Nothing but the lines below between the line holding "artinya (121, 730)" and the line holding "Proposed Rules (1040, 1967)", inclusive, should appear in the answer, each set down exactly.

***** Data records *****

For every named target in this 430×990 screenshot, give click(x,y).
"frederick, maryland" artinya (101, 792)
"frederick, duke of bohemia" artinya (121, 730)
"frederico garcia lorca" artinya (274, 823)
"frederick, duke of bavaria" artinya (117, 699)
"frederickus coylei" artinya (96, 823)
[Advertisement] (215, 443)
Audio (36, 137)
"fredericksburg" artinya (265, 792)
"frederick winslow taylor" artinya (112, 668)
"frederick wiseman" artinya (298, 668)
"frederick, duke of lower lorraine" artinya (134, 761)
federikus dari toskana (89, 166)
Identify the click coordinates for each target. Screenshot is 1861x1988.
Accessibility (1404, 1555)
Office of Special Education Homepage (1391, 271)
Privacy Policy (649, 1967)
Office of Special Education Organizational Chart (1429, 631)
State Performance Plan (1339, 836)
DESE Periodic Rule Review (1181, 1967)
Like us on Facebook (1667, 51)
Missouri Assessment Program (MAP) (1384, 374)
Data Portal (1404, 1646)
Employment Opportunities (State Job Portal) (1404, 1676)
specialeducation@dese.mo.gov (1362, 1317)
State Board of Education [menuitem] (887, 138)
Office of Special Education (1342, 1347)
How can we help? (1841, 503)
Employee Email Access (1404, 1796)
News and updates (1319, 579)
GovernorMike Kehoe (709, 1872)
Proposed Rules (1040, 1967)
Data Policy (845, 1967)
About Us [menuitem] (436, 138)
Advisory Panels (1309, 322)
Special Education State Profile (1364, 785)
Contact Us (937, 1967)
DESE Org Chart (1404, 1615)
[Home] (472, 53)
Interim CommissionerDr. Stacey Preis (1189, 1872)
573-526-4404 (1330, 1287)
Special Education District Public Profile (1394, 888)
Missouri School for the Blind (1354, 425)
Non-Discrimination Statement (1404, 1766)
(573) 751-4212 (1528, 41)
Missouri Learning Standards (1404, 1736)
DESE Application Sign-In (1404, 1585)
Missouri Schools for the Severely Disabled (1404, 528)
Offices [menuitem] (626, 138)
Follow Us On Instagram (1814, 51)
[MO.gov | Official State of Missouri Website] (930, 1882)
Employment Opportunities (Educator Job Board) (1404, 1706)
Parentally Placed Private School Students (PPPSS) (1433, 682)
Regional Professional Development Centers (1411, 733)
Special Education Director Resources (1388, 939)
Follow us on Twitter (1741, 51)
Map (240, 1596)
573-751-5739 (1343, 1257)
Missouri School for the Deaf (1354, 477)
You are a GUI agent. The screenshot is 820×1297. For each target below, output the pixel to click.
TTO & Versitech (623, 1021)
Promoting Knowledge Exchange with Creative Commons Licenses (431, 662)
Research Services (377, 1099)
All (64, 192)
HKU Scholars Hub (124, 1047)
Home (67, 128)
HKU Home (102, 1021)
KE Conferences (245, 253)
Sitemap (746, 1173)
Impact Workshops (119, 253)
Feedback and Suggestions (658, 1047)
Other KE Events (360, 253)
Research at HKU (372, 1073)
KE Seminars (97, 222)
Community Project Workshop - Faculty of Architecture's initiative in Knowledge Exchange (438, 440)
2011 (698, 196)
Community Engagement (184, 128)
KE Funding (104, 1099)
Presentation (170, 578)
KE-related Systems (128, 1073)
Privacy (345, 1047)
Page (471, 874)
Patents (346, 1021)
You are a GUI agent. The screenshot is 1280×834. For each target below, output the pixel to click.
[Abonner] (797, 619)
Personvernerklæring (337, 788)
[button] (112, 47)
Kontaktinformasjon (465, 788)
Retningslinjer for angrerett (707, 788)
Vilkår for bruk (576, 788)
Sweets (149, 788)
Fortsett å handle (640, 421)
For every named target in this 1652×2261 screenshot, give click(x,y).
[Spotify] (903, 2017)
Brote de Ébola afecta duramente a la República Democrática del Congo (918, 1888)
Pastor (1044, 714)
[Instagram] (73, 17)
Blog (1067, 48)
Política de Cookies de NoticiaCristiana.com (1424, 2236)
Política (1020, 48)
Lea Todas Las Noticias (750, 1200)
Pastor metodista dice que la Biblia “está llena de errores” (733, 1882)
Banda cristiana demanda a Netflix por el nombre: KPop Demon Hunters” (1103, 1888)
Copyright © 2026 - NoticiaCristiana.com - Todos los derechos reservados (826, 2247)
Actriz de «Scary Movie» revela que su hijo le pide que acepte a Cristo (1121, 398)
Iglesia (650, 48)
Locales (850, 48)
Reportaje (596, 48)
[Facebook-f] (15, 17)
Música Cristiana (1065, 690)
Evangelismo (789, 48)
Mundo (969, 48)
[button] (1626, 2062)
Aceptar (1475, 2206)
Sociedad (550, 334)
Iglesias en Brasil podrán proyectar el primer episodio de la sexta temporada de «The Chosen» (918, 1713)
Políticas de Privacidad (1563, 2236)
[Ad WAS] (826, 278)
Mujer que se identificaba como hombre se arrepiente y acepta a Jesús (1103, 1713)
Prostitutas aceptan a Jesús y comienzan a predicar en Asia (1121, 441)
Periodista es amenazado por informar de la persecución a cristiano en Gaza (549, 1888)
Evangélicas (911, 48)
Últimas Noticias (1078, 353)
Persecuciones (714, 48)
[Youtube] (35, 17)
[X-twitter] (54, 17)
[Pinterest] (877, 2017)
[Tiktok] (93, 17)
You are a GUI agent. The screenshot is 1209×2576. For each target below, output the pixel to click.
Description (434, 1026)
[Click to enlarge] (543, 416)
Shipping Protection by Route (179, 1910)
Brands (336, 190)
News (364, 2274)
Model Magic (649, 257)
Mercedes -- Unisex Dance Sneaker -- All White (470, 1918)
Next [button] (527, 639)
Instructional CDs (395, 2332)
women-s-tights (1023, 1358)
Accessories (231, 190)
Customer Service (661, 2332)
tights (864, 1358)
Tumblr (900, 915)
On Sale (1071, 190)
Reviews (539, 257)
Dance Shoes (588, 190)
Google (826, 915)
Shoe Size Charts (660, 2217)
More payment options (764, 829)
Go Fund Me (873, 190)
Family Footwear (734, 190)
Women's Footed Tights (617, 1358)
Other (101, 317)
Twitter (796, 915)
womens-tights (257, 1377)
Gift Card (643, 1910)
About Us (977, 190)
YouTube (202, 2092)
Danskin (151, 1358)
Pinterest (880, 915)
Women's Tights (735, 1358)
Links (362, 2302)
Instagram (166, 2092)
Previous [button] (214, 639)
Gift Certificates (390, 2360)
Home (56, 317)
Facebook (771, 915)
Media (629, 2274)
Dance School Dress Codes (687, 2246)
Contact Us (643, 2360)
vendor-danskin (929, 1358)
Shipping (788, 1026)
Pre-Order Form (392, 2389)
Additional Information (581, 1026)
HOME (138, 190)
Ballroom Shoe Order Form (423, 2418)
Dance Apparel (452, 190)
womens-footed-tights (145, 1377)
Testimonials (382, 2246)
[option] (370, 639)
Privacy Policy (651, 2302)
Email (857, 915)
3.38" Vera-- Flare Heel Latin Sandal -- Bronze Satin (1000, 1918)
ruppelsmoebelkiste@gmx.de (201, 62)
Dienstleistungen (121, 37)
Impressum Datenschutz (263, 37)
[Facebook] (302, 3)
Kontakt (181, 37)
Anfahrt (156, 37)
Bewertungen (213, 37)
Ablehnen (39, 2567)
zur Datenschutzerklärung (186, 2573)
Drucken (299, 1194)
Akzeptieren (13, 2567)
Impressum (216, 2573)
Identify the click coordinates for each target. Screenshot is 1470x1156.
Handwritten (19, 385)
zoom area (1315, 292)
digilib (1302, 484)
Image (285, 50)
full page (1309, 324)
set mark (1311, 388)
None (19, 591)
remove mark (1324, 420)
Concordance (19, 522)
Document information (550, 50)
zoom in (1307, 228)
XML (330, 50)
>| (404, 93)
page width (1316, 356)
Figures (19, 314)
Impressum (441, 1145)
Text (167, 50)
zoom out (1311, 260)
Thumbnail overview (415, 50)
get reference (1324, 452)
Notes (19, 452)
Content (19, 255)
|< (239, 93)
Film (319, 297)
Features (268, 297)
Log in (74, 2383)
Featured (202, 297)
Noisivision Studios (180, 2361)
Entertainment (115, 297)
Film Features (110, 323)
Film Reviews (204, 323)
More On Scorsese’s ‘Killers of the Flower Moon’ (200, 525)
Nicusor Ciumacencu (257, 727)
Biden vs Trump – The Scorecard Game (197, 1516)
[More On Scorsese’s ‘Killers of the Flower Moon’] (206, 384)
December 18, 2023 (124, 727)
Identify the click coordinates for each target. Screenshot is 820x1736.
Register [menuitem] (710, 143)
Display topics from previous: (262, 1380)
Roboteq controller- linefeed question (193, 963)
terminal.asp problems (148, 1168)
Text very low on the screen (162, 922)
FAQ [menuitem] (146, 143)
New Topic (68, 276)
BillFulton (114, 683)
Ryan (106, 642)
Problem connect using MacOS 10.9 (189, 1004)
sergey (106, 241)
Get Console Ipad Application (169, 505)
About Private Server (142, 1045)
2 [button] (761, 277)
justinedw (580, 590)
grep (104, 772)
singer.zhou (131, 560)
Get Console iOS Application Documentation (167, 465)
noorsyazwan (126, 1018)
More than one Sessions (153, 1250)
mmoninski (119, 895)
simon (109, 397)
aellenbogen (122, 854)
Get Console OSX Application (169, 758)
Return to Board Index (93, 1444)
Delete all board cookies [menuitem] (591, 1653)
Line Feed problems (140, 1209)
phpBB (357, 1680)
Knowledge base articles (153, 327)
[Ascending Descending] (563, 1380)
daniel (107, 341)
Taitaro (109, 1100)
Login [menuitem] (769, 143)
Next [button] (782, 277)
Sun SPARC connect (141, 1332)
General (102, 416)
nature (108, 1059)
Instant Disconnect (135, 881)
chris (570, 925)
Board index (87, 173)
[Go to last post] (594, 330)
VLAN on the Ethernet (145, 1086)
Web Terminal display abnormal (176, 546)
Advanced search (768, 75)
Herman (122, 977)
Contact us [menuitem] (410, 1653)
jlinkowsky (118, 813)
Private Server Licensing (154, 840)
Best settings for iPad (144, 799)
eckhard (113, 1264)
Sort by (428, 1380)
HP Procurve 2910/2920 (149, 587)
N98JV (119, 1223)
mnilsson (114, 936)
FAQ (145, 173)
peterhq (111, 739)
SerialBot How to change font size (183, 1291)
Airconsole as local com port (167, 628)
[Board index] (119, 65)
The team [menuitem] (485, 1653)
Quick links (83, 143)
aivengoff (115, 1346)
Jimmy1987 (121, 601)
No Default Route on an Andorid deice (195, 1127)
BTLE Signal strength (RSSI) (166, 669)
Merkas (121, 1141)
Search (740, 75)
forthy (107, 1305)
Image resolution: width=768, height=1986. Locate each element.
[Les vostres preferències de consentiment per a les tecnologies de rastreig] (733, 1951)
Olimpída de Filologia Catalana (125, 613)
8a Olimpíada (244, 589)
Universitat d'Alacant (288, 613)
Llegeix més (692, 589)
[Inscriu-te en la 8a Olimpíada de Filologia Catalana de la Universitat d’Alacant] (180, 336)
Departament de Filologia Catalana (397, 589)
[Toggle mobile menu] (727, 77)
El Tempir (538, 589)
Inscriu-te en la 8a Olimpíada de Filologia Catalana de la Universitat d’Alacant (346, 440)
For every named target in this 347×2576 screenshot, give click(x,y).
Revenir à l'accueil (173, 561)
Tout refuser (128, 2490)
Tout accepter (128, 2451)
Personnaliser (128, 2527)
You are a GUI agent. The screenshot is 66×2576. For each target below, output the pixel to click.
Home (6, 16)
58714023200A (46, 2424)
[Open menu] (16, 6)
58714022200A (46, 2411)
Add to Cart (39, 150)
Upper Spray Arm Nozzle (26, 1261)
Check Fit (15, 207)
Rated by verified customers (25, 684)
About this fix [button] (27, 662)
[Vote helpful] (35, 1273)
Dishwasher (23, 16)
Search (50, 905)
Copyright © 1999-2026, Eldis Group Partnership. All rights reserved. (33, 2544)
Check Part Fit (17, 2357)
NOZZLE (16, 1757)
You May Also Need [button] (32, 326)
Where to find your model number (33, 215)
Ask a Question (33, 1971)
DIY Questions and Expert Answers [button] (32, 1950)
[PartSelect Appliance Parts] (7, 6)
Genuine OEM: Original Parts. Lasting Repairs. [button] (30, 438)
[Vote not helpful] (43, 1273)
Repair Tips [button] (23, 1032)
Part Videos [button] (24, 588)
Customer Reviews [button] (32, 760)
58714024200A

*****

• **Your response**:
"frederick, duke of bohemia" artinya (121, 730)
"frederico garcia lorca" artinya (274, 823)
"frederick, duke of bavaria" artinya (117, 699)
"frederickus coylei" artinya (96, 823)
[Advertisement] (215, 443)
Audio (36, 137)
"fredericksburg" artinya (265, 792)
"frederick winslow taylor" artinya (112, 668)
"frederick wiseman" artinya (298, 668)
"frederick, duke of lower lorraine" artinya (134, 761)
federikus dari toskana (89, 166)
Identify the click coordinates for each target. Screenshot is 1861x1988.
Accessibility (1404, 1555)
Office of Special Education Homepage (1391, 271)
Privacy Policy (649, 1967)
Office of Special Education Organizational Chart (1429, 631)
State Performance Plan (1339, 836)
DESE Periodic Rule Review (1181, 1967)
Like us on Facebook (1667, 51)
Missouri Assessment Program (MAP) (1384, 374)
Data Portal (1404, 1646)
Employment Opportunities (State Job Portal) (1404, 1676)
specialeducation@dese.mo.gov (1362, 1317)
State Board of Education [menuitem] (887, 138)
Office of Special Education (1342, 1347)
How can we help? (1841, 503)
Employee Email Access (1404, 1796)
News and updates (1319, 579)
GovernorMike Kehoe (709, 1872)
Proposed Rules (1040, 1967)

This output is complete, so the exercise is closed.